[Dataset items]
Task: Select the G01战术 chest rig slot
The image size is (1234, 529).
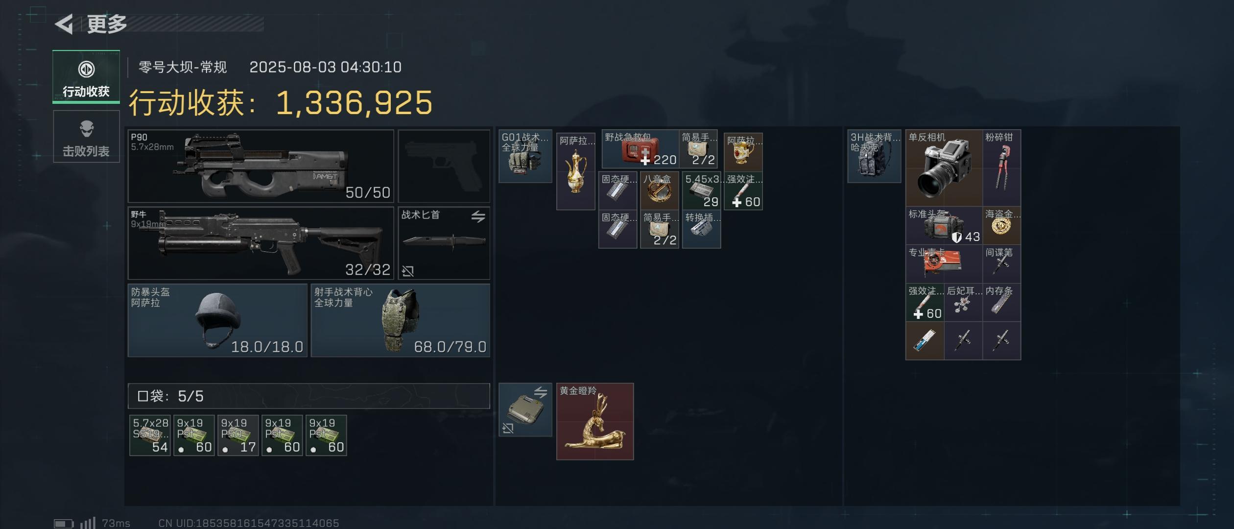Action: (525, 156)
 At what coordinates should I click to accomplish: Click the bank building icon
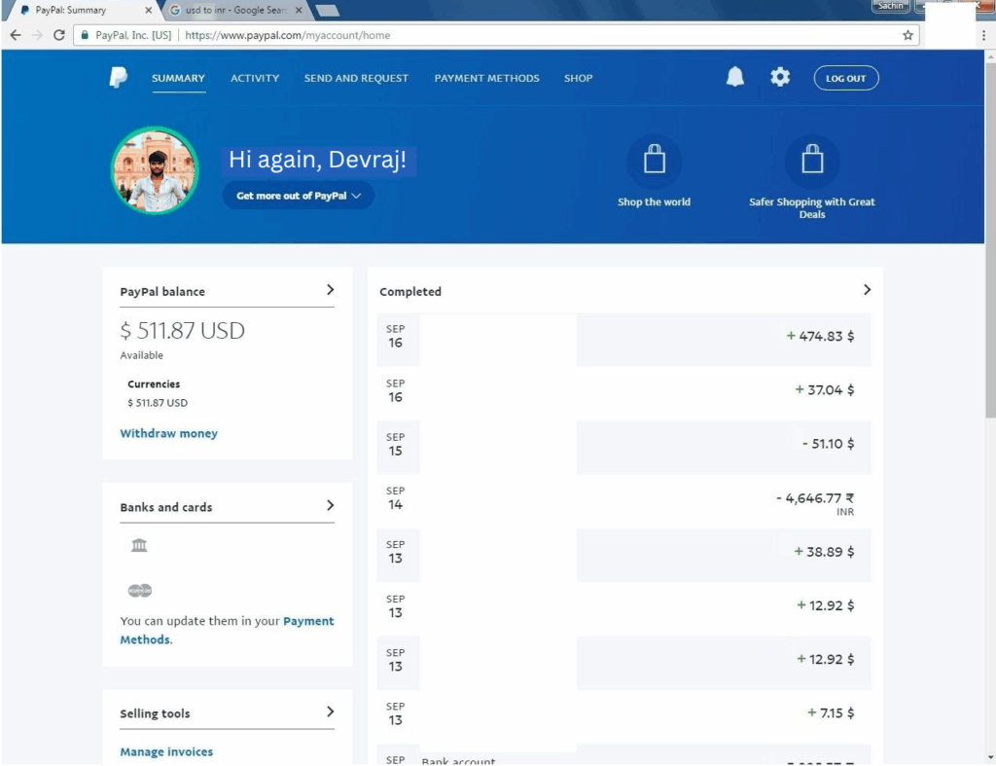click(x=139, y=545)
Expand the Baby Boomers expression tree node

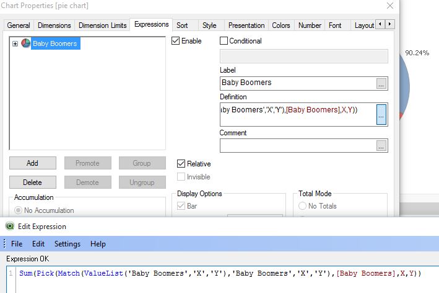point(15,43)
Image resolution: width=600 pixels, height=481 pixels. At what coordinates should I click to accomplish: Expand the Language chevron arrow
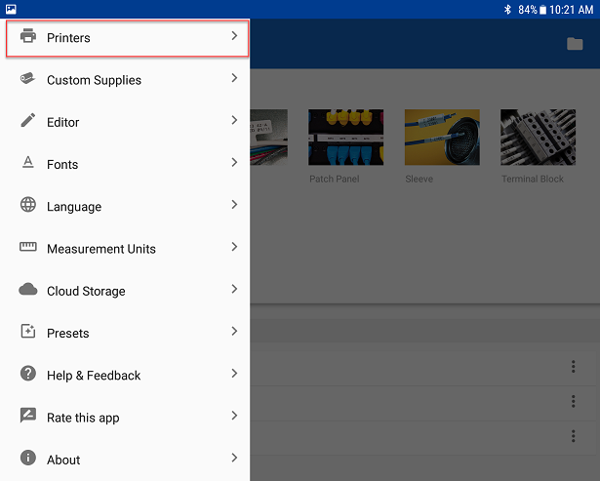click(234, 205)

Your instructions: Verbatim copy without images: write the records above out in full.

Reply to the exercise:
Task: Select the G01战术 chest rig slot
The image size is (1234, 529).
Action: (525, 156)
 At what coordinates should I click to accomplish: Click the bank building icon
click(x=139, y=545)
Expand the Baby Boomers expression tree node

point(15,43)
Image resolution: width=600 pixels, height=481 pixels. At what coordinates should I click to accomplish: Expand the Language chevron arrow
click(234, 205)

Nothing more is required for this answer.